» **Excerpted text**:
Monday, June 16, 2014
Testing Accommodations for Law School Candidates
Last month, the Law School Admission Council (LSAC), the organization responsible for administering the Law School Admission Test (LSAT), settled a disability claim lawsuit to the tune of $7.73 million.

A class action suit was filed in 2012 on behalf of LSAT test takers, alleging that the LSAC routinely denied student requests for testing accommodations. Many students with chronicled medical histories of physical and other learning disabilities were among the plaintiffs. The suit argued that even candidates who had applied for and received testing accommodations in the past were turned down by the LSAC.

The LSAC's failure to offer things like extra time to students in the administration of the LSAT was deemed a violation of the Americans with Disabilities Act (ADA), which prevents discrimination against persons with disabilities.

Another key provision of the settlement is the agreement by the LSAC that they will no longer "flag" scores of test-takers who do receive accommodations. Doing so was deemed a sort of asterisk on a student's LSAT score, alerting the law school that the applicant had a disability.

» **Required action 1**: Print the passage of the article on LSAT testing accommodations that begins at the words "Monday, June 16, 2014" and stops after the words "by the LSAC.".
» **Required action 2**: According to the article on LSAT testing accommodations, for how much did the LSAC settle the disability claim lawsuit?
» **Required action 3**: Pick up the article on LSAT testing accommodations after its final sentence and keep writing it.

» **Data items**:
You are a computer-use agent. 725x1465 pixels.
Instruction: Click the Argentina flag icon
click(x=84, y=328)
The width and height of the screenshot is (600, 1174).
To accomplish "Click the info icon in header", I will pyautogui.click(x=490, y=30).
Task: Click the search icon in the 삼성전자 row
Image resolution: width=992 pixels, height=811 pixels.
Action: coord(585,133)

» **Exercise output 1**:
Monday, June 16, 2014
Testing Accommodations for Law School Candidates
Last month, the Law School Admission Council (LSAC), the organization responsible for administering the Law School Admission Test (LSAT), settled a disability claim lawsuit to the tune of $7.73 million.

A class action suit was filed in 2012 on behalf of LSAT test takers, alleging that the LSAC routinely denied student requests for testing accommodations. Many students with chronicled medical histories of physical and other learning disabilities were among the plaintiffs. The suit argued that even candidates who had applied for and received testing accommodations in the past were turned down by the LSAC.

» **Exercise output 2**: $7.73 million.

» **Exercise output 3**:
With more than 6,000 plaintiffs in the lawsuit, the multimillion dollar settlement will ultimately be spread thin. For their part, the LSAC is not offering any admission of guilt-just stating that settlement is the best way to put this all behind them.

The settlement is also good news for future test takers with a variety of disabilities. Though some argue that the LSAT is not an accurate indicator of law school success, it is still given a tremendous amount of weight in the admissions process. A few points can make a huge difference.

Which means that extra minutes for a student that needs it, could make all the difference in the world.